Volunteers at Medical Center Help Aid the Poor

Times Staff Writer

Among the monthly expenses of the multimillion-dollar budget at the UC San Diego Medical Center are $400 in city bus tokens.

If they did not receive the tokens, numerous economically strapped patients would not return to the hospital for required follow-up care, perhaps leading to a recurrence or worsening of their illnesses and ultimately costing the medical system hundreds or thousands of extra dollars.

The tokens represent the largest single expense each month from the Patient Emergency Fund (PET), a charitable pool of money used for meeting the emergency expenses of the low-income people who use the region’s largest academic medical facility.

Those emergencies can range from bus transportation to meal vouchers to gas to medicine, according to the hospital’s director of social work.


“People forget that there are a lot of little homey things that go on here in the midst of all the high-technology medicine provided,” Frank Kastelic said. “For example, many times a trauma victim will come in, having had all his or her clothes blown off.
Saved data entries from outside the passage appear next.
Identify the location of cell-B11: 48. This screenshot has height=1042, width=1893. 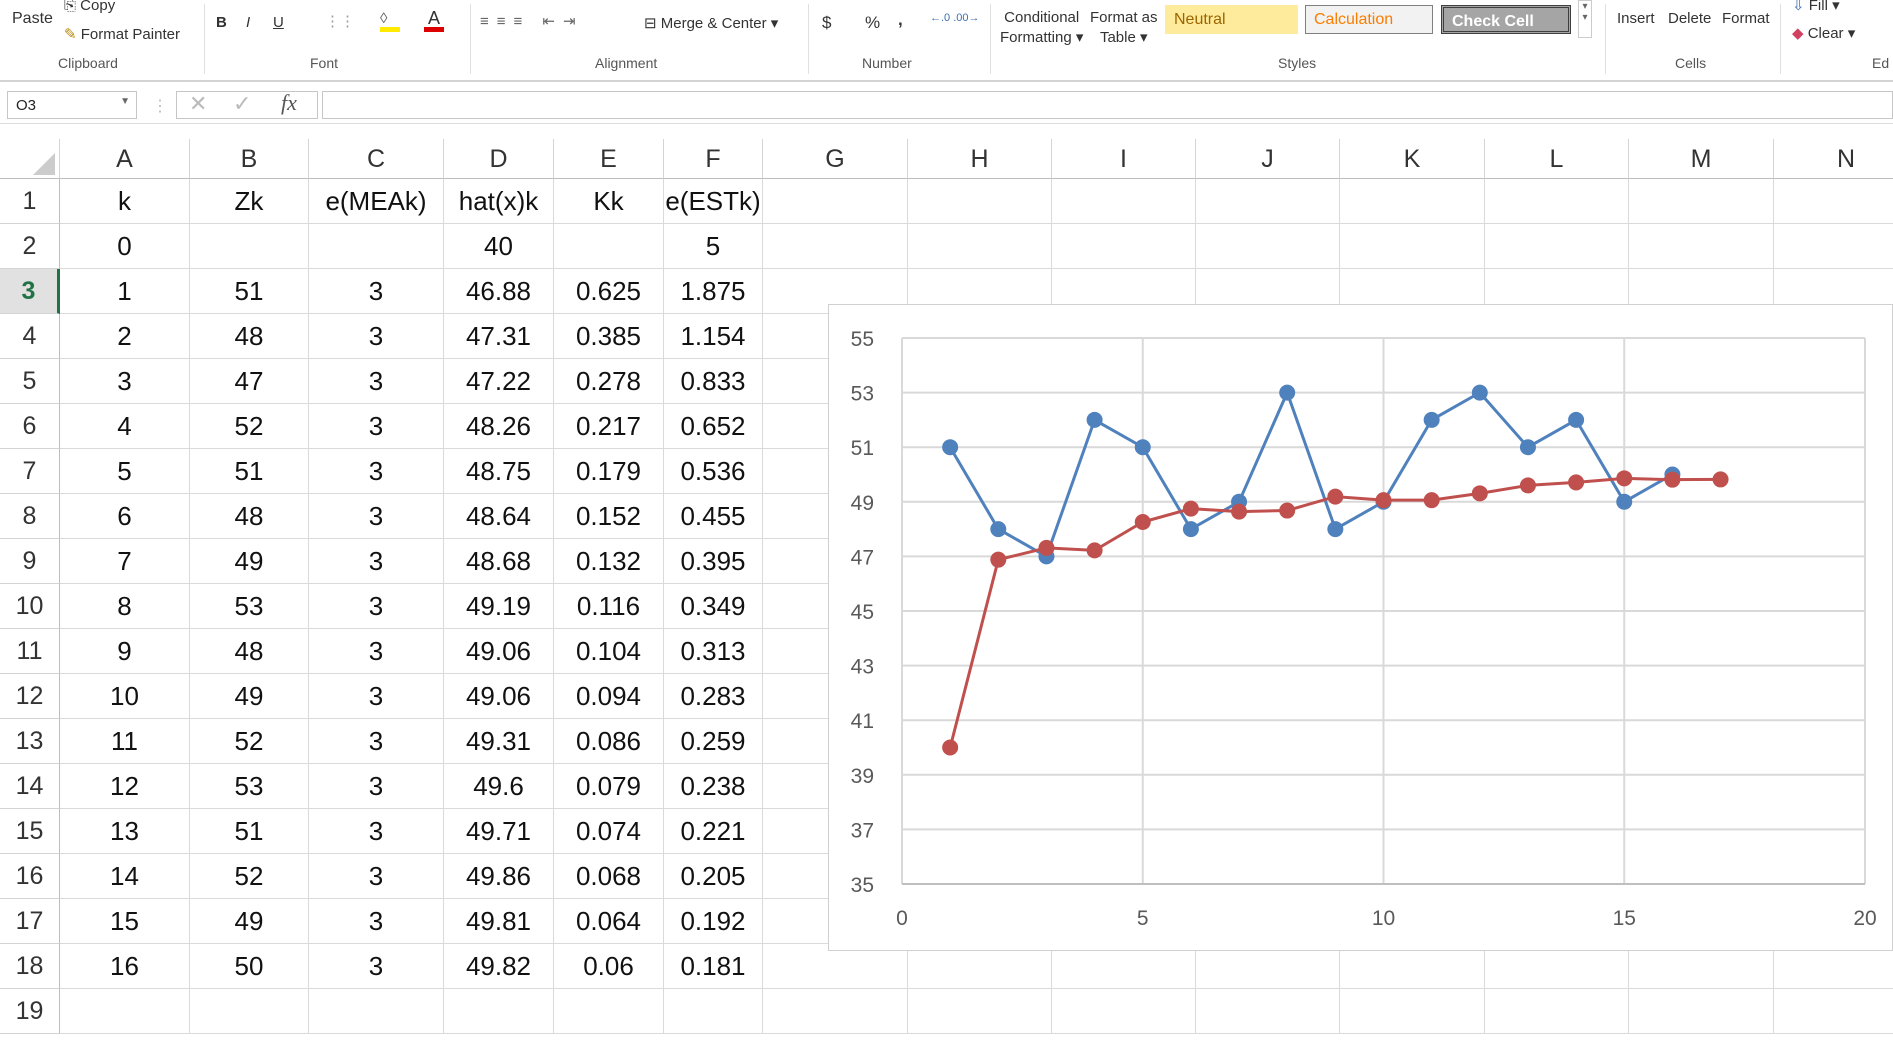
(250, 652).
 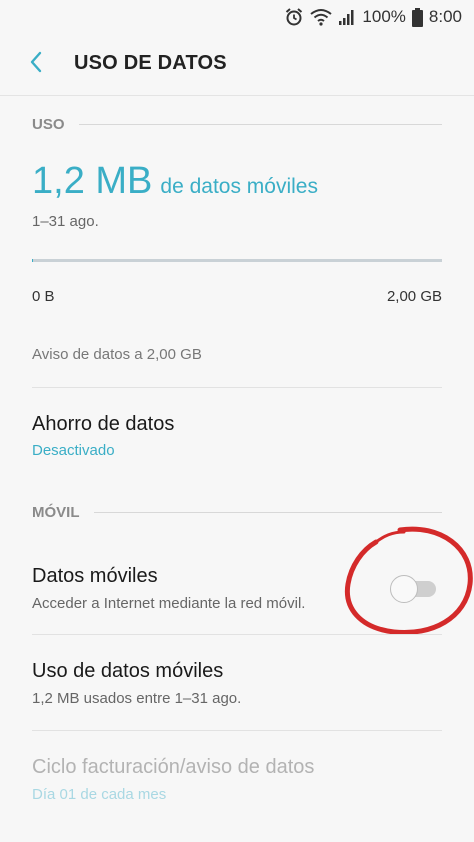 I want to click on section-header-label: MÓVIL, so click(x=56, y=512).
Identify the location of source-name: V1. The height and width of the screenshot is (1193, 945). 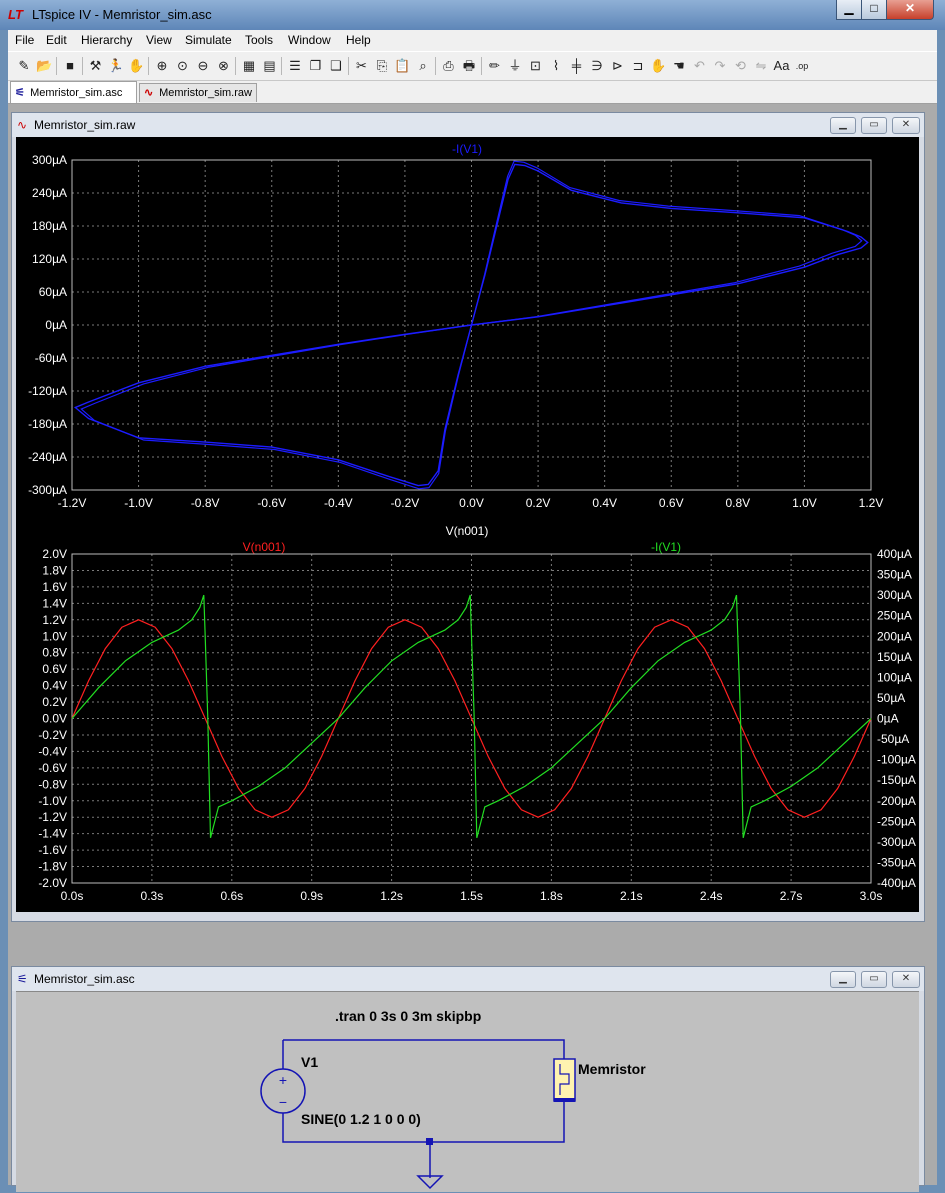
(310, 1062).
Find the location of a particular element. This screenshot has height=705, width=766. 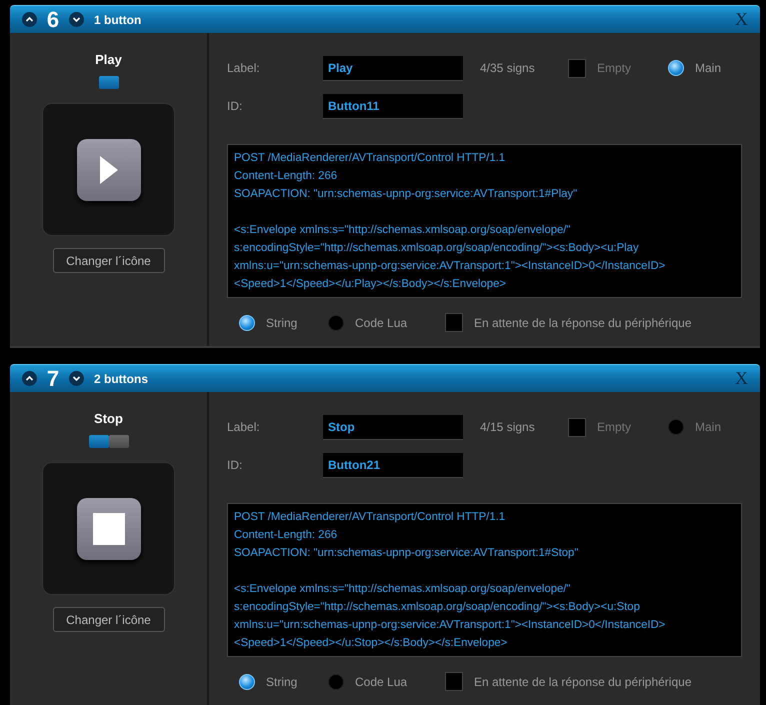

We have sets of clothing of various sizes we can provide if necessary so that the patient doesn’t have to leave in a hospital gown and paper slippers.”

These “little things” are covered by funding and donations from the UCSD Medical Center Auxiliary, a group of about 380 volunteers who operate the hospital’s gift shop and thrift store as well as sponsor special events such as an upcoming benefit dinner with Sir Edmund Hillary, the first man to climb Mt. Everest and live.

The auxiliary turns over about $1,000 each month to Kastelic’s department, Penny West, auxiliary president, said. In 1984, it donated $14,400 to PET, from which 9,805 requests for help were met.

“I hope it is clear that this is not tax money,” West said, mindful of criticism from some people that public dollars should not go toward patient bus or taxi fares, or helping relatives reunite with terminally ill patients. “The patients know where the money comes from because they receive a card (in English and Spanish) with a simple explanation of PET.”


But while the card asks recipients to try to repay at least some of the aid, West concedes that the auxiliary expects little in reimbursements.

“Quite frankly, these people are not in the category of those who can donate,” West said.

Kastelic said the money is for those people “who fall through the cracks” of the social system. “Most people have some sort of connection (to get them through),” he said, “either a friend or family member who can help out.”

But then there are people such as the 65-year-old destitute man who was suffering from a terminal disease when he entered the hospital last year. Doctors stabilized his condition but realized he had perhaps a month or less to live. Nevertheless, such a patient would normally be discharged, probably to local relatives, because acute care would no longer be required.


In this case, the man had no family in the area. A hospital social worker, one of 19 who serve as the eyes and ears for the emergency fund, felt that discharge to a single room at a low-income hotel would be inappropriate.

The social worker was able to find some of the man’s children living in Seattle, Kastelic said. And while they wanted to have their father live out his last days with them--not having seen him in more than 15 years--they could not afford his air fare.

So PET bought him a ticket to Seattle, Kastelic said.

Frequently, out-of-state patients are referred to the medical center because of UCSD’s worldwide reputation for excellence, but relatives bringing them are unable to afford the high cost of meals and lodging in San Diego during their wait. Kastelic provides a list of low-cost motels and apartments--"safe and clean"--as well as making available meal vouchers for the hospital’s cafeteria.


Social workers found temporary lodging for a family of four after the father was suddenly discharged from the military, leaving them homeless at the same time their youngest child developed kidney problems.

Kastelic said the PET program functions as a bridge, to tide destitute or temporarily down-and-out patients over until other social aid programs can take up the slack. He admits that the more permanent programs are not always available, especially with social service cutbacks during the last few years because of tightened government budgets.

While PET is the hospital’s primary means for covering emergencies of the poor, Kastelic said that individual nurses and doctors at the hospital also help out patients on their own from time to time.

“People get touched,” Kastelic said. “It’s a natural thing.”